苹果光响应转录因子MdHY5表达及蛋白互作分析

【目的】克隆苹果光响应过程中关键的bZIP（basic-leucine zipper）转录因子MdHY5，并进行表达分析及蛋白互作检测，为阐述苹果中MdHY5在光信号过程中的功能及作用机制奠定基础。【方法】对苹果中具有bZIP保守结构的基因设计半定量引物进行表达分析，筛选具有光响应的bZIP转录因子。对光响应的bZIP家族基因进行BLAST比对，根据同源比对分析将目的蛋白命名为MdHY5，同时对cDNA序列设计引物进行克隆；利用MEGA5软件将MdHY5蛋白与拟南芥基因组中所有的bZIP转录因子家族成员进行聚类分析，同时对蛋白进行保守结构域分析；取苹果各组织材料进行MdHY5时空表达分析；通过对MdHY5启动子序列进行预测分析，并结合拟南芥同源基因芯片数据，进一步利用RT-PCR与半定量PCR检测MdHY5对不同光质的表达响应。
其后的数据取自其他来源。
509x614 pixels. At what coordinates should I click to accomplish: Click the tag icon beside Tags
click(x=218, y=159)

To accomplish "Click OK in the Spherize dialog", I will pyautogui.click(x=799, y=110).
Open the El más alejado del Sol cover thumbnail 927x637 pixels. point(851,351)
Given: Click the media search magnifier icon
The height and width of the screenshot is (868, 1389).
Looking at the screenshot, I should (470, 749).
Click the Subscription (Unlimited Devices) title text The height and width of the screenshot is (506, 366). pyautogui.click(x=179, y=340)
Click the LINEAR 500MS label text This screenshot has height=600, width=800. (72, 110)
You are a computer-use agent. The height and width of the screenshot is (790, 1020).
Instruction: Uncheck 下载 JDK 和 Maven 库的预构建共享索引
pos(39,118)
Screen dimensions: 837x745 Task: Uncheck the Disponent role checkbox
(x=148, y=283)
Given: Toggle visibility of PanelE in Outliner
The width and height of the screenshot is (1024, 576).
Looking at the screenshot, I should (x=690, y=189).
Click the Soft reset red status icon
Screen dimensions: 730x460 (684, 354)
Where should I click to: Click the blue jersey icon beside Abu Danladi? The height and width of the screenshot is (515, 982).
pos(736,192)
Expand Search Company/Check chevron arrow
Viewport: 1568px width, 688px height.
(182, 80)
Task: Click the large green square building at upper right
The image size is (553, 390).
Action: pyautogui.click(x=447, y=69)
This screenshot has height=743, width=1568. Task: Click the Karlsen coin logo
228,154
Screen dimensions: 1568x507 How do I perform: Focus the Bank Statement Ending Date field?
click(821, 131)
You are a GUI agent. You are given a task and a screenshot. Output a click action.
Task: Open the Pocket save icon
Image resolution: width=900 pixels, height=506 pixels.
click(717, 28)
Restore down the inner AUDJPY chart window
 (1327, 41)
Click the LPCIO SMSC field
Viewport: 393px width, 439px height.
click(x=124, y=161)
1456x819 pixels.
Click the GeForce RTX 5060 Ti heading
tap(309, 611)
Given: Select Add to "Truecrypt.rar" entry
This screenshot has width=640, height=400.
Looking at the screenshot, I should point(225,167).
将MdHY5连接到原核表达载体PGEX-4T-1上，利用IPTG对转化的大肠杆菌BL21融合蛋白进行诱导表达、蛋白杂交检测，并进行蛋白纯化；利用pull down试验验证MdHY5与MdCOP1蛋白的互作。【结果】通过光响应分析，在苹果中筛选到一个bZip转录因子家族成员，聚类分析显示MdHY5基因与拟南芥AtHY5同源性最高，该基因位于苹果基因组12号染色体上，基因编号为MDP0000586302，与拟南芥AtHY5结构相似，MdHY5也含有4个外显子，3个内含子。该基因cDNA序列长度为1 112 bp，其中5′非编码区长度为214 bp，3′非编码区长度为403 bp，开放阅读框长度为495 bp，编码一个含有164个氨基酸残基的蛋白。蛋白保守域分析显示，MdHY5蛋白C端含有一个典型的亮氨酸拉链结构（bZIP domain），其中在bZIP结构域的N端含有一个核定位信号区域（NLS domain）。时空表达分析显示MdHY5在各组织中均表达，其中叶片中表达水平最高，花和种子中表达水平较低。利用PLACE对启动子进行了顺式作用元件分析发现，MdHY5启动子上含有G-box、GT-1-box、I-box等多个光响应的作用元件，而定量表达分析显示MdHY5能够被白光、蓝光、紫外光诱导，而红光对MdHY5表达没有明显影响。将构建好的融合蛋白表达载体转化BL21并进行蛋白诱导，菌体经超声波破碎后显示，融合蛋白主要在上清中存在。将诱导的MdHY5-GST蛋白分别与MdCOP1-HIS及pET-HIS蛋白孵育进行pull down试验，结果显示，MdHY5在体外能够与MdCOP1蛋白互作。【结论】MdHY5为光诱导的bZIP转录因子，是拟南芥光形态建成关键转录因子AtHY5的同源基因，与AtHY5具有类似的基因与蛋白结构，在叶中表达量最高，同时对多种光质具有表达响应，能够与MdCOP1互作。